We need only consult public opinion polls with regard
to the abortion issue to understand that an activist judiciary ruled contrary
to the opinion of the American public in Roe v. Wade. And recent CNN/USA
Today/Gallup polls regarding yet another critical social policy issue
indicate that Americans oppose, by a greater than 60 percent majority,
the legalization of gay marriage that was enacted by a court decision
in Massachusetts.
Which is to say that, when you conduct polls about content-specific
issues, you're very likely to get different responses than when you focus
on rather more procedural or legal-process questions. This should serve
to point out that the focus of questions asked in the opinion polls I've
referred to in the Schiavo case do not address the issue of whether we
value life over death.
It goes without saying that we Americans, as a culture,
come down on the side of life. Of course we deplore the taking of the
life of an innocent, in this case Terri Schiavo. But you pollsters didn't
ask us that question! You asked us procedural questions, you dingbats!

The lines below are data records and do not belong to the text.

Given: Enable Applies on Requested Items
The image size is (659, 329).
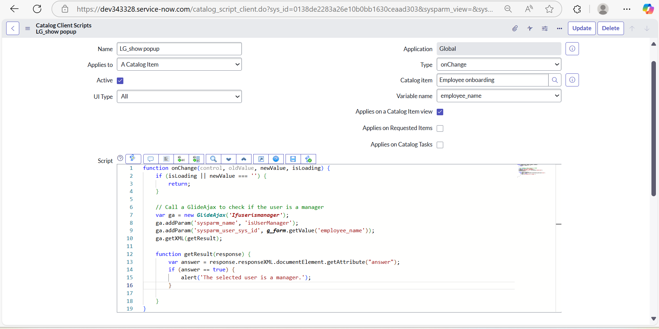Looking at the screenshot, I should (x=440, y=128).
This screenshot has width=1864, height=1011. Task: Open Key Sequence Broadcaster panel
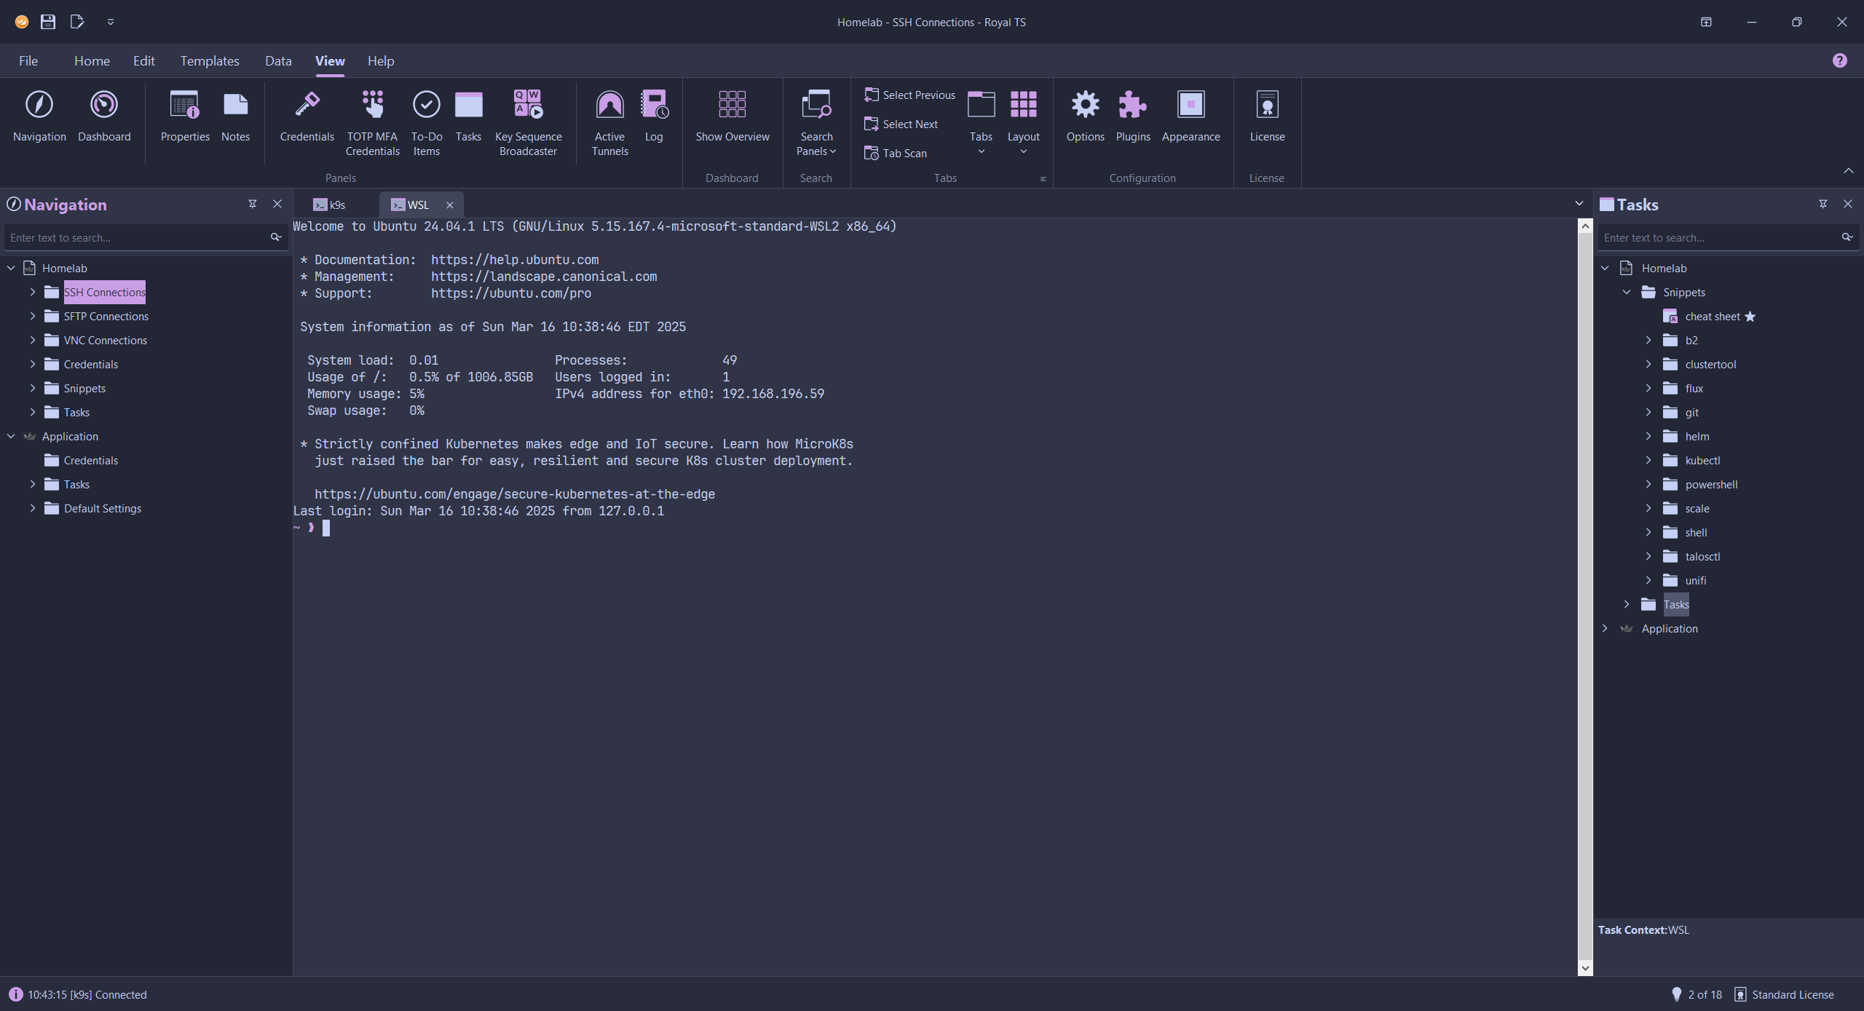pyautogui.click(x=528, y=121)
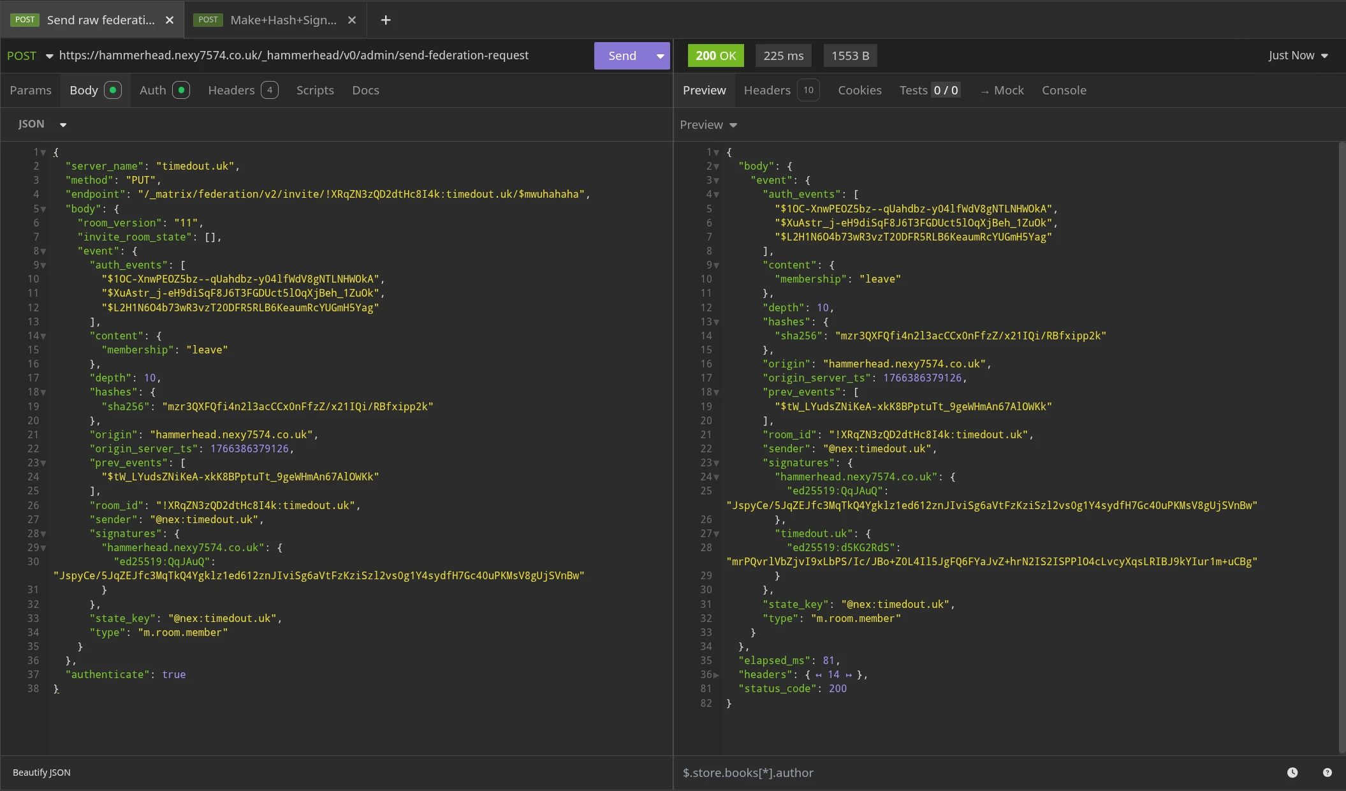This screenshot has width=1346, height=791.
Task: Collapse the signatures object in request body
Action: click(x=43, y=534)
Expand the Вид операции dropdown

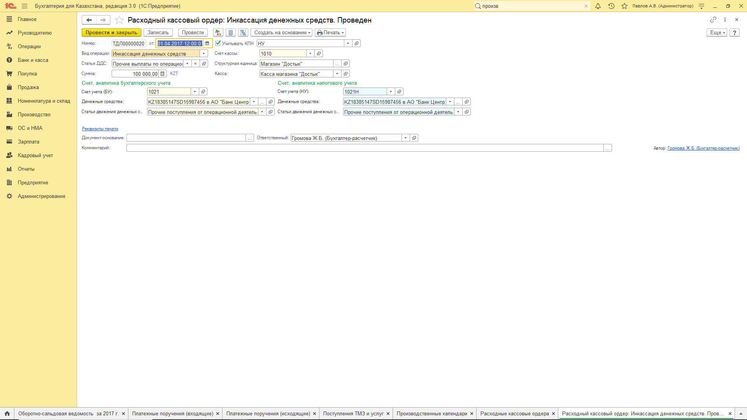click(x=203, y=54)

You didn't ask us whether we thought hubby Michael ought to have bowed
to Terri's father and mother and siblings and allowed his "wife"
to live in their care! How the hell were we supposed to respond?
Simply put, you focused on the wrong issues, framed the
questions you put to us in such a way that we pretty much had to respond
as we did. And the responses we gave indicated that — never mind
that you can spin the data you gathered otherwise — we're actually
highly conservative.
You didn't wonder whether we thought President Bush shared
our sense of the value of the individual's life (most of us value it,
by the by, as the late Pope John Paul II did, pretty much above all else);
rather, you asked us about procedural issues surrounding the determination
of who had jurisdiction over the highly personal issue of whether a specific
individual's life should be maintained in a particular way.
So don't assume, because we were constrained to answer
your arguably skewed questions in a certain way, that our answers can
be construed to mean that we share the values of you who would promote
a culture of death in this country. We decidedly do not share those values,
and we resent any attempt to insinuate that we do, never mind what your
spin on recent poll results might be twisted to indicate.